Sometimes it feels impossible to ask for help. Maybe you cannot ask friends or family because of any number of reasons. But that doesn’t mean you are alone or no one is here to help. There are hotlines. There are 12 step meetings. There are apps and services. As one internet friendly to another you are not alone. If you need mental health care please take whatever step feels feasible even if it’s just a text message into the either. You can do it.

Categories
Biohacking

Day 583 and Inflammatory

Remember how I said I was overclocked yesterday? I felt like my entire central nervous system was on overdrive. Well I am a little less anxious today, but no less unfocused. It has been suggested to me that this may be a function of inflammatory stress.

I have in general followed a strict biohacking routine. But moving meant many of the nutritional supports and routines that keep inflammatory stress at bay were not possible. Sometimes your only option is picking up takeout. While I appreciate seed oil disrespecters as the natural intersection of left coded hippies and right coded bro-scientists sometimes the best you can do is chow down on fast food. And boy am I feeling the negative effects of that necessity.

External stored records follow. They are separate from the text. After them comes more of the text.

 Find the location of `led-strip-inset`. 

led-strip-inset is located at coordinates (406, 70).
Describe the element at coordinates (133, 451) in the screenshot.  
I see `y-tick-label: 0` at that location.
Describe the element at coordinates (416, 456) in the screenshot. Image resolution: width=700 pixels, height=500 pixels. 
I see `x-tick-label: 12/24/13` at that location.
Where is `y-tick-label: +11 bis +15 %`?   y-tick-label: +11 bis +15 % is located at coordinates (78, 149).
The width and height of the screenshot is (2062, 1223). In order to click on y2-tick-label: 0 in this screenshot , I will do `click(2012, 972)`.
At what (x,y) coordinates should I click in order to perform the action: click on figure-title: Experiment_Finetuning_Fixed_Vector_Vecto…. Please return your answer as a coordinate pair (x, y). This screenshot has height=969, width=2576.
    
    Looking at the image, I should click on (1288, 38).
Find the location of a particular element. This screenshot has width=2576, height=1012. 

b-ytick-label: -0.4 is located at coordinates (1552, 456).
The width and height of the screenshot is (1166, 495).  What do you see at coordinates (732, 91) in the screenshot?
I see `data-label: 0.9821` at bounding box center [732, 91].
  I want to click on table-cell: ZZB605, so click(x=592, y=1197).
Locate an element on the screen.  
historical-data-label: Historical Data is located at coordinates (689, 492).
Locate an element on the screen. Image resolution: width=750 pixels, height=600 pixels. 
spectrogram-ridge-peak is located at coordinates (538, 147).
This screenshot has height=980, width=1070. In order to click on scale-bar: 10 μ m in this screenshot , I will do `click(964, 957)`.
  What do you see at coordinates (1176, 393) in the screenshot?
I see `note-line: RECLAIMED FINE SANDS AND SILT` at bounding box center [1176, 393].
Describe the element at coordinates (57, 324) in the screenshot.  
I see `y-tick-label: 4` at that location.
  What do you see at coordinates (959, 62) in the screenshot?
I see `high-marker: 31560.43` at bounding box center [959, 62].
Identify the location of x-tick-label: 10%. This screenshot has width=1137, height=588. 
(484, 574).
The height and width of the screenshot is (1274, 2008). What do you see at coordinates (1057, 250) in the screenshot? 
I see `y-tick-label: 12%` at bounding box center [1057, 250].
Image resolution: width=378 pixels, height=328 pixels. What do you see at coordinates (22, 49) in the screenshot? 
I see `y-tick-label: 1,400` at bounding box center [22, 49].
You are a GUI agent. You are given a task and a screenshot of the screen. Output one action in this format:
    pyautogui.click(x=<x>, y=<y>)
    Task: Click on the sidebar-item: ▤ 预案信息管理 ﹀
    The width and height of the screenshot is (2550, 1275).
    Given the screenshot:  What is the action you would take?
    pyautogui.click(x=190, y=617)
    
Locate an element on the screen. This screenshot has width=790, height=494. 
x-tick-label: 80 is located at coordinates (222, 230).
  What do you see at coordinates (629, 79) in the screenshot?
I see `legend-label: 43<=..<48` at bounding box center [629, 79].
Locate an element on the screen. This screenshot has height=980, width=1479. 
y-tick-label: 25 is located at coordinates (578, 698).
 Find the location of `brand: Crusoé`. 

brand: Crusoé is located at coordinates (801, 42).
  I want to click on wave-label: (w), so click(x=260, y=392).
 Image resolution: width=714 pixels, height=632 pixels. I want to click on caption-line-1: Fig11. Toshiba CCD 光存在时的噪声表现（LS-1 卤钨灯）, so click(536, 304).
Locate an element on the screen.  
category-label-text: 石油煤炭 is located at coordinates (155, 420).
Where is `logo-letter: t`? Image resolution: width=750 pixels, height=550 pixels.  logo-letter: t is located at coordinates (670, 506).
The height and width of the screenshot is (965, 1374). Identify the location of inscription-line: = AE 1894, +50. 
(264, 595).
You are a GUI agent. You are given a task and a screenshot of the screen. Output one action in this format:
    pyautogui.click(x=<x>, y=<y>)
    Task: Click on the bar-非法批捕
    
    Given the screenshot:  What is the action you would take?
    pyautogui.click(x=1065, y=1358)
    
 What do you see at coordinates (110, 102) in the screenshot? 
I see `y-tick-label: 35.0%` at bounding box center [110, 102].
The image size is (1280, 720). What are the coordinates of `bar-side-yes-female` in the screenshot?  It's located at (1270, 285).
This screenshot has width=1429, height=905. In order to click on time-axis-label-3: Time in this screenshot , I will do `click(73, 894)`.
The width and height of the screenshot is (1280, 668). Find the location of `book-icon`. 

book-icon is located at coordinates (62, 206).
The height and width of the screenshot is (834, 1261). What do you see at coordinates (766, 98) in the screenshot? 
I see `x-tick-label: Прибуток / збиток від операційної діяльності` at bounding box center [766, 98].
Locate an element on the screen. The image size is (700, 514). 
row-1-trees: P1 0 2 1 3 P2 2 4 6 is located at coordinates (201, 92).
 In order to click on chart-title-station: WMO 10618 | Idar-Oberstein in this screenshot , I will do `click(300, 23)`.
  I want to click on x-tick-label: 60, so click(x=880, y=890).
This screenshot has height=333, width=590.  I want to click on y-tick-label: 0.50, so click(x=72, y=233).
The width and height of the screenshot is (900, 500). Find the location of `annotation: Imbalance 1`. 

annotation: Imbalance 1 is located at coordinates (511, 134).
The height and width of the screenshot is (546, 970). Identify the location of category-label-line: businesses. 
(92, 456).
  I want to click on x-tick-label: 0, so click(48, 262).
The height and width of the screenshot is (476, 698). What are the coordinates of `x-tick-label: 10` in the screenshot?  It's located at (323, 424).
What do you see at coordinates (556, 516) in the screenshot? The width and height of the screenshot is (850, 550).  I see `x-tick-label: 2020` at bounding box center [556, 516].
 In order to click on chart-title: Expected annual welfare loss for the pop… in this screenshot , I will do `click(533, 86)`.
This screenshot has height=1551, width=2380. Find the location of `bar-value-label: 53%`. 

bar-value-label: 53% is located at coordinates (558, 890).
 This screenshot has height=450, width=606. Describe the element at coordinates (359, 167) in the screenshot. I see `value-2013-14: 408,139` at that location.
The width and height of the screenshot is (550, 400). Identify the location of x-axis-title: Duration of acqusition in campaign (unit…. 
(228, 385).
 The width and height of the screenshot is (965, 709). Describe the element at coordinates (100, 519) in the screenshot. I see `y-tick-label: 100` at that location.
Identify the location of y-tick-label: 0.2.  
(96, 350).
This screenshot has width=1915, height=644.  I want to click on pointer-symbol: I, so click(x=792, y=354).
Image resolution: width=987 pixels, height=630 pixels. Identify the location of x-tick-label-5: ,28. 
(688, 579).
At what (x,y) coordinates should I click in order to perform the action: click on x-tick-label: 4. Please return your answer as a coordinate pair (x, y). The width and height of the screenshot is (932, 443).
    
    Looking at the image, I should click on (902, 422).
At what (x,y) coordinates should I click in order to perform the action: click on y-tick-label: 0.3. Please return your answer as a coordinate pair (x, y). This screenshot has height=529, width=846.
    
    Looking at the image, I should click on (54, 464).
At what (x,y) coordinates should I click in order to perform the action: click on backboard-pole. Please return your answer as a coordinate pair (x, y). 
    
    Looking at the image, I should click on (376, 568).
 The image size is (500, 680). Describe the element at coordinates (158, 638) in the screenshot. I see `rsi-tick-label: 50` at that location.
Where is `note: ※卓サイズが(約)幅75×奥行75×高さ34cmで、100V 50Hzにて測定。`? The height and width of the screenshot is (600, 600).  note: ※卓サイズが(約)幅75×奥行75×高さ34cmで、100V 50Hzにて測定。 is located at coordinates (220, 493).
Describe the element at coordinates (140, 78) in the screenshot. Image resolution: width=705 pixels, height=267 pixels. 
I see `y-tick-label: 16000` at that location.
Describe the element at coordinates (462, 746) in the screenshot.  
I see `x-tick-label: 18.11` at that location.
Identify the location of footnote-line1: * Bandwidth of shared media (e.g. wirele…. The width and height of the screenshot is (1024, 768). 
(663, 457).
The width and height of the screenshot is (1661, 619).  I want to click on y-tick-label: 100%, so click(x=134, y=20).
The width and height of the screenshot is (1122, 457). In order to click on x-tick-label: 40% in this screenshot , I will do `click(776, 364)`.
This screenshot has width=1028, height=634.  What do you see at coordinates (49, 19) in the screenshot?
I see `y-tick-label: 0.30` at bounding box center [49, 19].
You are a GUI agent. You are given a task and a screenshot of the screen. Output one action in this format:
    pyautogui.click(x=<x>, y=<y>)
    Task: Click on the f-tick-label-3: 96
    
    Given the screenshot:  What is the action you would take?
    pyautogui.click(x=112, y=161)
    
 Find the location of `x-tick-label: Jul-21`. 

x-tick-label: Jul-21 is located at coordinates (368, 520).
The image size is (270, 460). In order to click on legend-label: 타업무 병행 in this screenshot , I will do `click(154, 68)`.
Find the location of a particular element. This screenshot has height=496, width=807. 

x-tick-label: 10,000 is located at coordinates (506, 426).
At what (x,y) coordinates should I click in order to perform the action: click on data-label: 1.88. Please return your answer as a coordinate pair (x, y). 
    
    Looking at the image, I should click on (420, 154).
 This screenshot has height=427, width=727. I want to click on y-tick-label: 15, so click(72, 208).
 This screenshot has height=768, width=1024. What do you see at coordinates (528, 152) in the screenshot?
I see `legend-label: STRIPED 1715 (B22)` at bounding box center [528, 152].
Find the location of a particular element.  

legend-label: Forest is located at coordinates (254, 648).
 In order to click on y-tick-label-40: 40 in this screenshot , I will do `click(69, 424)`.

I used all of my focus today to do my various biohacking routines to try to mop up the inflammatory mess that I think might be contributing to this overclocked emotional state. I have a spreadsheet of supplements that has stuff for me to take basically every hour (here are the highlights of my 8am hour which is normie friendly). I went hard on making sure I didn’t miss a single dose.

I also took the time to reboot other activities that should be calming. I went for a leisurely walk. I meditated. Our new power cage arrived so I will hopefully be back squatting and deadlifting soon. We’ve got plans for an infrared sauna. Our pond is fed by a mountain stream and I’d love to dredge it deep enough to enjoy it as a cold therapy dunk. Alex installed a new shower head until then so I can get a more intense cold shower.

All of this is mostly just a mental overview of where I am at and my plans to get my body stabilized over the next couple of weeks so I am at my most focused and capable once summer is over and my fall work season kicks in.